In CT, complicated cases represent a real diagnostic problem, as in US a soft tissue tumour cannot be excluded [3].

MRI is the imaging method of choice for the differential diagnosis. Rim sign and multicystic appearance are typical features of hydatid cyst [3,6]. The lesion usually has a high signal intensity on T2 and low intensity on T1 typically with daughter cysts. The rim sign, a low intensity rim on both T1 and T2, is not specific to hydatidosis and can also be seen in tumours with fibrous capsule. Pericystic enhancement can be seen and is often moderate [5] but in our case the enhancement was weak and diffuse because of the infection of the cyst. If the cyst is complicated, it is very important to search for daughter cysts, especially in fat suppressed T2 weighted images [4].

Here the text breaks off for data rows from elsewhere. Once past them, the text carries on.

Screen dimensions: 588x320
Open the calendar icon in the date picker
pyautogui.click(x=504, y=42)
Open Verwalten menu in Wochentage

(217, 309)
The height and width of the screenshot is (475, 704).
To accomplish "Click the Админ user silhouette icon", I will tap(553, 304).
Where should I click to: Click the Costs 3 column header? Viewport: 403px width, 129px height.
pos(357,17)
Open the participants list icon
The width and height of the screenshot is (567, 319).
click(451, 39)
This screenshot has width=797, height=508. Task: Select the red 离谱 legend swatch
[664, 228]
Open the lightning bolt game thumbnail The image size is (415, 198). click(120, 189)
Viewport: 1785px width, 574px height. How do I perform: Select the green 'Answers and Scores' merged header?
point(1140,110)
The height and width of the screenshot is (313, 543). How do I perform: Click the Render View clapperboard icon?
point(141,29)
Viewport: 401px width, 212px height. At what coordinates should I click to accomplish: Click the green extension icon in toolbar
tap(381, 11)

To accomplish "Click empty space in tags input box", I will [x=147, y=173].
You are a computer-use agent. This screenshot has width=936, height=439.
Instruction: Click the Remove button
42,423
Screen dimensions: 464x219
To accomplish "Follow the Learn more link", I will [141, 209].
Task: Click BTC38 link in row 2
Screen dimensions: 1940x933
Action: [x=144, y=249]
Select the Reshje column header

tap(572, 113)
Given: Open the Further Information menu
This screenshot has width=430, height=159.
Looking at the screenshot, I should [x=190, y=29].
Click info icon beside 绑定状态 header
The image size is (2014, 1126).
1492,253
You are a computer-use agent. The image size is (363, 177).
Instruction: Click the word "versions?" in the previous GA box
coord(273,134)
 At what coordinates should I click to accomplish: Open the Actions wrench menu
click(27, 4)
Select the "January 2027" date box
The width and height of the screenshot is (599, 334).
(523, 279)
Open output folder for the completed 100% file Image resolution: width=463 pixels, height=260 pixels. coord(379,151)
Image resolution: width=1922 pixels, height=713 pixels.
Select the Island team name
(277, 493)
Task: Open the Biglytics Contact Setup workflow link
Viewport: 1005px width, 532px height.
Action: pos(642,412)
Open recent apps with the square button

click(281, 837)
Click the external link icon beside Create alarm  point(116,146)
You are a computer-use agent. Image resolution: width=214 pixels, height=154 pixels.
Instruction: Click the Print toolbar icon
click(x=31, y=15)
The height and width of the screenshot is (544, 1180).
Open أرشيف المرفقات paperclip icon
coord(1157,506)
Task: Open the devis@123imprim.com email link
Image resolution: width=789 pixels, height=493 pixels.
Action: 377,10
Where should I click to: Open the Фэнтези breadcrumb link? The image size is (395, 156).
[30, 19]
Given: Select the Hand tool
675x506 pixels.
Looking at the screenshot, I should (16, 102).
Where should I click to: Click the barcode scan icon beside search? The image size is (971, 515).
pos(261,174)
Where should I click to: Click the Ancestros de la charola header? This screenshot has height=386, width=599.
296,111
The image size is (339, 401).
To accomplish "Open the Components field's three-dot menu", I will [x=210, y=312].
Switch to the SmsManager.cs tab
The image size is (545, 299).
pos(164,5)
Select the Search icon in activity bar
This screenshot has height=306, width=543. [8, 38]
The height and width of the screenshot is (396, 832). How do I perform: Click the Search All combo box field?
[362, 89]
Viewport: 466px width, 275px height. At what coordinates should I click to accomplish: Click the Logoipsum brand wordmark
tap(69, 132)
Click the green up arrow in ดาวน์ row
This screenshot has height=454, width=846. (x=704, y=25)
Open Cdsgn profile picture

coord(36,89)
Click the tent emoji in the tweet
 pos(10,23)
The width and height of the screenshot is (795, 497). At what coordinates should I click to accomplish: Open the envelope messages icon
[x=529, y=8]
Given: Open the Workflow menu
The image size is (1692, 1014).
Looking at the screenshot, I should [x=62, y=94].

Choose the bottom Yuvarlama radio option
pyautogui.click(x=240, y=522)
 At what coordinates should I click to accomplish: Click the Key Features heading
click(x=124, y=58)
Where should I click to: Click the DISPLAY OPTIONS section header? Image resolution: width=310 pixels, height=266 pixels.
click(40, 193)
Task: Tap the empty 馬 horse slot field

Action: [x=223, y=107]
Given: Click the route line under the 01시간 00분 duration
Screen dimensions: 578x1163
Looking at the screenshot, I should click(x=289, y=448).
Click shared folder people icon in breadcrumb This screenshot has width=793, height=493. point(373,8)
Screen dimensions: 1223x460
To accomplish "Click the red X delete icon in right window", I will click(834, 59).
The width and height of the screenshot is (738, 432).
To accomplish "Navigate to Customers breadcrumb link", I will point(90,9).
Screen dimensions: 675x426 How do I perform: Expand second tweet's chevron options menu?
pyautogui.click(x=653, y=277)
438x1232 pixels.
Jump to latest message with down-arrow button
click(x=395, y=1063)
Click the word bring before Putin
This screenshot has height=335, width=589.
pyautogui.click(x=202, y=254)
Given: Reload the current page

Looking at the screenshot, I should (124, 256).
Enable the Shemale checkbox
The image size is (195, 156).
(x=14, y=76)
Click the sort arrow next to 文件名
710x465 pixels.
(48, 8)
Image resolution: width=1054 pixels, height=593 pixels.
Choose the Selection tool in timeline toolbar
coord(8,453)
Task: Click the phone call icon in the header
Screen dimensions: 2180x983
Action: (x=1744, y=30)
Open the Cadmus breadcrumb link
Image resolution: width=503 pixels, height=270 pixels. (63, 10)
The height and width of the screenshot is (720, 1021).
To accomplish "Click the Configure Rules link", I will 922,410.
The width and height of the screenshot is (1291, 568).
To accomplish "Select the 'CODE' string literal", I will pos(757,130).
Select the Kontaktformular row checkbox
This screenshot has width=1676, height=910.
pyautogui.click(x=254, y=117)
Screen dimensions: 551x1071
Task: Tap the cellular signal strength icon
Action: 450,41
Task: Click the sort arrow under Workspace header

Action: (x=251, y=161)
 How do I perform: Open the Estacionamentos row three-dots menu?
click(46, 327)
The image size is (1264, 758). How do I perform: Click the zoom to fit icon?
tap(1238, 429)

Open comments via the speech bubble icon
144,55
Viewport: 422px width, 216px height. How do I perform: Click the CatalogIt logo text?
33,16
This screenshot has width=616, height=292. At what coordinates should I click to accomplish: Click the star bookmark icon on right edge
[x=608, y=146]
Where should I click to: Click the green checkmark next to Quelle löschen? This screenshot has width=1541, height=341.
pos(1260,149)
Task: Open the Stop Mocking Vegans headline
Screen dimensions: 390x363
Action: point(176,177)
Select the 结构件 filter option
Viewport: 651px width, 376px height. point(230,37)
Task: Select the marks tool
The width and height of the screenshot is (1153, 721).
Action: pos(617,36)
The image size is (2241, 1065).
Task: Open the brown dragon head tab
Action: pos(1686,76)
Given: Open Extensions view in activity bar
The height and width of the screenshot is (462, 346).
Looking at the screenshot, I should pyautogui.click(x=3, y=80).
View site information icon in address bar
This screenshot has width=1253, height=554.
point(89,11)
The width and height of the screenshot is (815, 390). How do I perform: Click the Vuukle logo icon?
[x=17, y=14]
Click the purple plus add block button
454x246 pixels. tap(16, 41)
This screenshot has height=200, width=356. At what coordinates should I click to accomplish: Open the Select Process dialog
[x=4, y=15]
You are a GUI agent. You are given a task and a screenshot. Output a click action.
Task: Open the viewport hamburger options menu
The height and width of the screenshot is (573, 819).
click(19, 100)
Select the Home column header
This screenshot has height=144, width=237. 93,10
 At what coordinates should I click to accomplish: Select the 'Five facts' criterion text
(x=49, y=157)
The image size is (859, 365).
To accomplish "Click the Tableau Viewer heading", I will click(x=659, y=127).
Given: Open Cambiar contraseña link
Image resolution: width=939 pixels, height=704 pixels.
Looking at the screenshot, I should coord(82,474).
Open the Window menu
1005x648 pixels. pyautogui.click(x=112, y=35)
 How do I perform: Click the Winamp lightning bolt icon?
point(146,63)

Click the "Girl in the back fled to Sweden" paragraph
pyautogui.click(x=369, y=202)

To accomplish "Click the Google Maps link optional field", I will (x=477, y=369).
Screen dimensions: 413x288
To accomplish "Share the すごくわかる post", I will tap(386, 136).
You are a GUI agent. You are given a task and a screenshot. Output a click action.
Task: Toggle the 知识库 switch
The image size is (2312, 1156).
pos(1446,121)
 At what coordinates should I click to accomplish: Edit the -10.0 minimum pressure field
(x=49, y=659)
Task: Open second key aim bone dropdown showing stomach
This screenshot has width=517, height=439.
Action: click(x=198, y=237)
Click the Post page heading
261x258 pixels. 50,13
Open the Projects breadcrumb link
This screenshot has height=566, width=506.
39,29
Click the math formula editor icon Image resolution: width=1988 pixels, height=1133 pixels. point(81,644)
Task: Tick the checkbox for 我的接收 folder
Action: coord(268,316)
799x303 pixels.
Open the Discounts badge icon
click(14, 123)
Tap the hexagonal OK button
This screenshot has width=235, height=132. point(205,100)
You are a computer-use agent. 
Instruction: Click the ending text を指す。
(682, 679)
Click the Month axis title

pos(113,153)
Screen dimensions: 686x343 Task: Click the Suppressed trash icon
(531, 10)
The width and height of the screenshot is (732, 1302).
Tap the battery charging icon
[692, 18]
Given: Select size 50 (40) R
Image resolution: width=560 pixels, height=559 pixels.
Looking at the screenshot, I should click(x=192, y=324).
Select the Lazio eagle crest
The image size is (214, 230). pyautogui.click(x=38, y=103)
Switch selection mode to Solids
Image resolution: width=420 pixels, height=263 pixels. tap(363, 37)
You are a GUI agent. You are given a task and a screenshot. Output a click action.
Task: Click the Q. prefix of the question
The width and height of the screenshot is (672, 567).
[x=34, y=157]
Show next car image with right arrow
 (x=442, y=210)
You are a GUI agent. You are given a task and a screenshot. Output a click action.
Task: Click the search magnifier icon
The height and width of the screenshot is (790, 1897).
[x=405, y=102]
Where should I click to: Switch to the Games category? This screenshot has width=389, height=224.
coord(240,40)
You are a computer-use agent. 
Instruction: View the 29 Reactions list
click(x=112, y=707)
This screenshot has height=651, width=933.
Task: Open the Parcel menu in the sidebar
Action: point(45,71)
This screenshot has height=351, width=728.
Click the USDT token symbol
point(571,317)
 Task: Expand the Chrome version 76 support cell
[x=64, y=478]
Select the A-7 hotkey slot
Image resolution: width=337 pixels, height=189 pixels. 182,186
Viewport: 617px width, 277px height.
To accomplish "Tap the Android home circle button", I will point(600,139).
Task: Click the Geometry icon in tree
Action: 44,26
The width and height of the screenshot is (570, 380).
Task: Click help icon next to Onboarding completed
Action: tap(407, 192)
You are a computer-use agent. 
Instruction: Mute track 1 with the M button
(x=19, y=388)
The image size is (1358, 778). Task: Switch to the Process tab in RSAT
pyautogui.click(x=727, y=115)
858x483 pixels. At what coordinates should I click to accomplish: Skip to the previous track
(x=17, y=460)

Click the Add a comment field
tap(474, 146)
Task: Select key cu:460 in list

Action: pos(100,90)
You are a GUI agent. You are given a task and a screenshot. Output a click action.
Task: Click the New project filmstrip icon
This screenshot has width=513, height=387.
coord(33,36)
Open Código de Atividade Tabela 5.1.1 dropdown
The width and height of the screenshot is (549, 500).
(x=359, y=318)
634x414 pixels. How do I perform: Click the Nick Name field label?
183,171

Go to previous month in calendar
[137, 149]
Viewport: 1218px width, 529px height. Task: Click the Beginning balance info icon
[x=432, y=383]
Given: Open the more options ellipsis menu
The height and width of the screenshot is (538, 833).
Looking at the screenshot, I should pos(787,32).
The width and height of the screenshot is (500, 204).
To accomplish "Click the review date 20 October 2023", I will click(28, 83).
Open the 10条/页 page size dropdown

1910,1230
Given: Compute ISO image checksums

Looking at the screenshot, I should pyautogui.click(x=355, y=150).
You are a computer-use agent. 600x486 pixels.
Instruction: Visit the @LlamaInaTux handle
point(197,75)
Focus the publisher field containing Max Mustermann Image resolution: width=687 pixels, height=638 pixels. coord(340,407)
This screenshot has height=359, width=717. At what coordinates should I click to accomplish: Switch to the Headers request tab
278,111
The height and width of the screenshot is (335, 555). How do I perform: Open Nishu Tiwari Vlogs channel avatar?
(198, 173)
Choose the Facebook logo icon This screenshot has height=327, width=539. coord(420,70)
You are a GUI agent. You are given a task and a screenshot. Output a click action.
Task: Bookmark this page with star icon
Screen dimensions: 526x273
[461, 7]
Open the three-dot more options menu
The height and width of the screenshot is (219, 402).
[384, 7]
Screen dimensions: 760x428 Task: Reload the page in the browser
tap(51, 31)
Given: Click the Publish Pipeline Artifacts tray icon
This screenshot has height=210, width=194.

Pretherapeutic serology can be negative. Seronegativity does not exclude the diagnosis hydatidosis, but seropositivity may be helpful if diagnosis is difficult, especially when the cyst mimics a tumour or abscess and imaging appearance is not specific [1,7].

Surgical excision of the cyst has long been considered the only effective treatment and is still the treatment of choice [5]. However, the removal of the main cyst mass may not be effective, and drainage together with hypertonic saline irrigation is necessary. Currently complementary chemotherapy (albendazole) and percutaneous treatments have become widely recommended [5,7].

Human hydatidosis should be considered in the differential diagnosis of every soft tissue mass, especially in countries endemic for Echinococcus.

References

  1. Basarir K et al. Primary muscular hydatidosis mimicking soft tissue tumour: a report of five cases. Journal of Orthopaedic Surgery, 2008, 16:368–372.
  2. Ozkoc G et al. Primary hydatid disease of the quadriceps muscle: a rare localization. Archives of Orthopaedic and Trauma Surgery, 2003, 123:314–316.
  3. Alouini Mekki R at al. Kyste hydatique des tissus mous : apport de l’IRM (à propos de trois observations) [Hydatid cyst of soft tissues: MR imaging findings (Report of three cases)]. Journal de Radiologie, 2005, 86:421–425.
  4. Garcia-Diez AI et al. MRI evaluation of soft tissue hydatid disease. European Radiology, 2000, 10:462–466.
  5. Mseddi M et al. Kyste hydatique musculaire: a propos de 11 cas [Hydatid cysts in muscles: eleven cases]. Revue de chirurgie orthopédique, 2005, 91:267–271.
  6. Alexiadis G et al. Primary muscular hydatidosis. US, CT and MR findings. Acta Radiologica, 2002, 43:428–430.
  7. Buyukbebeci O et al. Combined treatment of primary hydatid disease of the vastus lateralis muscle. Orthopedics, 2004, 27:621–622.